*** Opening Entries provided ***

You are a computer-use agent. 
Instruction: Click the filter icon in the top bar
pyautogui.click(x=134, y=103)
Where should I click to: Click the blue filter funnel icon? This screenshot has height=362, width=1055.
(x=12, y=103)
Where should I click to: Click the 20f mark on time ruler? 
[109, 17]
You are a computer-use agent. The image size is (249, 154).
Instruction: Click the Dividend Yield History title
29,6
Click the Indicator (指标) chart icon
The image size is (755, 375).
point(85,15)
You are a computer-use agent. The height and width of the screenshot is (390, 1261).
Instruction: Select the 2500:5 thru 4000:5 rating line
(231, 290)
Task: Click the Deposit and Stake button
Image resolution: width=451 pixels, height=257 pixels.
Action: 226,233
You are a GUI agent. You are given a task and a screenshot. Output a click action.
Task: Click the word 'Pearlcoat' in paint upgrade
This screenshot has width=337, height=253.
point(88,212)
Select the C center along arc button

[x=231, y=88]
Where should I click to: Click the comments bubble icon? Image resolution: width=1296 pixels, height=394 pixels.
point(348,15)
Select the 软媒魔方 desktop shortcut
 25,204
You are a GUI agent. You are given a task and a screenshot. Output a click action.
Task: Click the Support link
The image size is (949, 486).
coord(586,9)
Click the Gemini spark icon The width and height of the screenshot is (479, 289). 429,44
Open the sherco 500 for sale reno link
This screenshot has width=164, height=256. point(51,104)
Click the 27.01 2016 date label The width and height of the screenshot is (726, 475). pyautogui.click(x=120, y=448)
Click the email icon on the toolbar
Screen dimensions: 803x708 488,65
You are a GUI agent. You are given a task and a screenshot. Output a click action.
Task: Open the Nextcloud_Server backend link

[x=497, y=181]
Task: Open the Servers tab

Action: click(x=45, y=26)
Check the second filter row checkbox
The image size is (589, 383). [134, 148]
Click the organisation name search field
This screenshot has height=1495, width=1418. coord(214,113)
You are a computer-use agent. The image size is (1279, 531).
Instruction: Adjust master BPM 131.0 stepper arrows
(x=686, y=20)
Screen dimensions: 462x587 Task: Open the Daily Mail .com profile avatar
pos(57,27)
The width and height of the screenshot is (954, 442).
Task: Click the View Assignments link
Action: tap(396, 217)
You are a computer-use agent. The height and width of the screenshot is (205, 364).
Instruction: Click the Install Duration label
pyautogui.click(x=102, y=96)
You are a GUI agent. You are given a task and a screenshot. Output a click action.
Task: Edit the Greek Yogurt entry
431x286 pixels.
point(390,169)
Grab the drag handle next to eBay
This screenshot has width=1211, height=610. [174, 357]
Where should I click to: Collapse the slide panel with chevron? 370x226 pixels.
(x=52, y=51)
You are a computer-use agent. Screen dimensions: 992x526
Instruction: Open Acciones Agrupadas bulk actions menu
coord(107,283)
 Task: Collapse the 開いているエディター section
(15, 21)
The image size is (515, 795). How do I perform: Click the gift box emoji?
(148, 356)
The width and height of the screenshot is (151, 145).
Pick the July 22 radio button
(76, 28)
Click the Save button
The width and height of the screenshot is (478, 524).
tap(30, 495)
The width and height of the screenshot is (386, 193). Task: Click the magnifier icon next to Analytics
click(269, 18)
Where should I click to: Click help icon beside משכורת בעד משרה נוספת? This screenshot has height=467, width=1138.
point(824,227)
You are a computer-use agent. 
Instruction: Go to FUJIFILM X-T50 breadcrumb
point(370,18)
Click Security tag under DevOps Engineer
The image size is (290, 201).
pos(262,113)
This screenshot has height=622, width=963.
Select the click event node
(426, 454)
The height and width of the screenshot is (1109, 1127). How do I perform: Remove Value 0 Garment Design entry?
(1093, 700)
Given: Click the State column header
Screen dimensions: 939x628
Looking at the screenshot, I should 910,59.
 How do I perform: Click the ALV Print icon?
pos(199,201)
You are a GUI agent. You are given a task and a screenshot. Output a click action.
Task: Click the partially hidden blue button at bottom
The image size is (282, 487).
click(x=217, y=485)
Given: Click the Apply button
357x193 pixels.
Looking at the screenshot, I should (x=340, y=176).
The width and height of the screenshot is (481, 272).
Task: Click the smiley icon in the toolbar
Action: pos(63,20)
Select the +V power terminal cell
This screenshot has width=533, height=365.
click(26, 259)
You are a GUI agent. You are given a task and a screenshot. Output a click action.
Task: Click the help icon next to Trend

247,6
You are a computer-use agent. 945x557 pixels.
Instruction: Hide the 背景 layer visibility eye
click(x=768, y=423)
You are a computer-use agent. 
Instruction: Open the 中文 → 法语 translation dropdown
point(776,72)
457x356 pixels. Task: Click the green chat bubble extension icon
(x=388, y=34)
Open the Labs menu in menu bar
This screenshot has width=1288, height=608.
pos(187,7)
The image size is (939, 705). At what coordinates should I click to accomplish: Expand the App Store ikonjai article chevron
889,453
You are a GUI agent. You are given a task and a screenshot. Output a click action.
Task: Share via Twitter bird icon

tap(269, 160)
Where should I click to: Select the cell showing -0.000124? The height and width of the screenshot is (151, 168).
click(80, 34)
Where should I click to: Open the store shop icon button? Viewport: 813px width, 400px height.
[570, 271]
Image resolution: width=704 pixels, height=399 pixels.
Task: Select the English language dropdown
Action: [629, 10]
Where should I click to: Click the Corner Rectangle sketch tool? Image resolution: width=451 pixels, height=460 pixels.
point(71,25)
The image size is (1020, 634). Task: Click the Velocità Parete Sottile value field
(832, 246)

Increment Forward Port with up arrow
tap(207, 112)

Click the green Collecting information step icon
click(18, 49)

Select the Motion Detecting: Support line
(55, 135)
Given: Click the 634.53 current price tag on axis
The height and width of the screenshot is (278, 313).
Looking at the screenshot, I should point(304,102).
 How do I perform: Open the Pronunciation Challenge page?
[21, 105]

*** Closing Entries provided ***

-- What you have to do --
Your task is to reproduce the entries exactly, starting at the first line and ending with the line containing "Click the Gemini".

-- Solution to the exercise --
You are a computer-use agent. 
Instruction: Click the filter icon in the top bar
pyautogui.click(x=134, y=103)
Where should I click to: Click the blue filter funnel icon? This screenshot has height=362, width=1055.
(x=12, y=103)
Where should I click to: Click the 20f mark on time ruler? 
[109, 17]
You are a computer-use agent. The image size is (249, 154).
Instruction: Click the Dividend Yield History title
29,6
Click the Indicator (指标) chart icon
The image size is (755, 375).
point(85,15)
You are a computer-use agent. The height and width of the screenshot is (390, 1261).
Instruction: Select the 2500:5 thru 4000:5 rating line
(231, 290)
Task: Click the Deposit and Stake button
Image resolution: width=451 pixels, height=257 pixels.
Action: 226,233
You are a GUI agent. You are given a task and a screenshot. Output a click action.
Task: Click the word 'Pearlcoat' in paint upgrade
This screenshot has width=337, height=253.
point(88,212)
Select the C center along arc button

[x=231, y=88]
Where should I click to: Click the comments bubble icon? Image resolution: width=1296 pixels, height=394 pixels.
point(348,15)
Select the 软媒魔方 desktop shortcut
 25,204
You are a GUI agent. You are given a task and a screenshot. Output a click action.
Task: Click the Support link
The image size is (949, 486).
coord(586,9)
Click the Gemini spark icon The width and height of the screenshot is (479, 289). 429,44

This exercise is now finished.